Hot-stagging was attempted by SpaceX for the first time. Usually, the first-stage engines are turned off shortly before the separation. In hot-stagging, however, some of the Super Heavy Raptors still burn after the second-stage engines ignite.

Both stages of the rocket survived the risky process and Super Heavy initiated the boostback burn, where 13 engines ignite again to send the booster toward its landing location in the Gulf of Mexico.

The planned soft landing on the waters of the Gulf of Mexico didn’t happen, though. The rocket burst into plumes in seconds, sparking speculations about the flight termination system (FTS) being initialized. However, as SpaceX detailed in the latest statement, several engines began shutting down before one engine “failed energetically”, quickly cascading to a rocket’s loss:

“The most likely root cause for the booster RUD was determined to be filter blockage where liquid oxygen is supplied to the engines, leading to a loss of inlet pressure in engine oxidizer turbopumps that eventually resulted in one engine failing in a way that resulted in loss of the vehicle. SpaceX has since implemented hardware changes inside future booster oxidizer tanks to improve propellant filtration capabilities and refined operations to increase reliability.”

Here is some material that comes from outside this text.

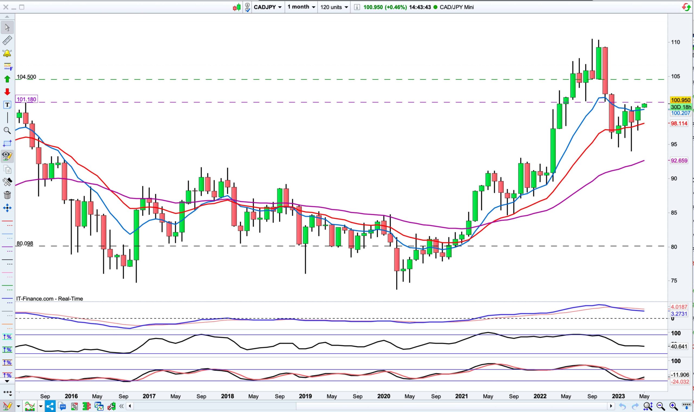Toggle the arrow cursor selection mode

7,27
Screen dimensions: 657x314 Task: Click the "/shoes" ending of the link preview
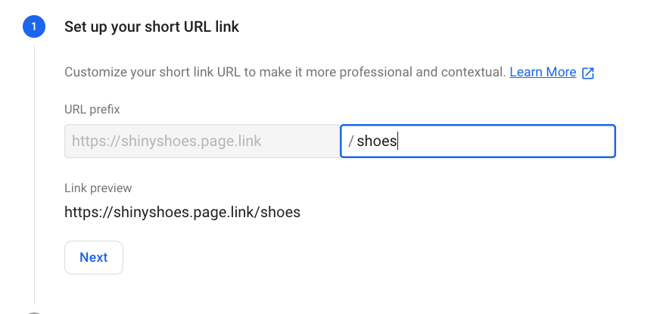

The Starship upper-stage continued to space powered by its six Raptor engines. Approximately seven minutes into the flight, the vehicle conducted a planned vent of excess liquid oxygen propellant that served as ballast to simulate the weight of the payload.

SpaceX wanted to dispose of this additional weight before reentering the atmosphere to get more representative data. The company explains:

“A leak in the aft section of the spacecraft that developed when the liquid oxygen vent was initiated resulted in a combustion event and subsequent fires that led to a loss of communication between the spacecraft’s flight computers. This resulted in a commanded shut down of all six engines prior to completion of the ascent burn, followed by the Autonomous Flight Safety System detecting a mission rule violation and activating the flight termination system, leading to vehicle breakup.”

Musk previously stated that if the rocket had carried an actual payload, the explosion would be avoided.

SpaceXs Starship rocket on the launchpad shortly before its second integrated flight test

FAA said in a statement cited by Reuters that it officially closed the SpaceX-led investigation into the mishap. The investigation identified the root causes and 17 corrective actions that the FAA accepted:

“Seven corrective actions were identified for the Super Heavy booster including vehicle hardware redesigns, updated control system modelling, reevaluation of engine analyses based on OTF-2 flight data, and updated engine control algorithms.

“Ten corrective actions were identified for the Starship vehicle including vehicle hardware redesigns, operational changes, flammability analysis updates, installation of additional fire protection, and guidance and modelling updates.”

The closure of the mishap investigation is important as it opens the doors for the upcoming third flight. That might happen early to mid-March, as previously reported by Ars Technica.

However, FAA’s announcement is just part of the process to grant SpaceX a license for the next Starship flight. Musk’s space company first has to implement all those corrective actions and send additional paperwork to get FAA’s thumbs up for its third installment to its “Making Life Multiplanetary” series.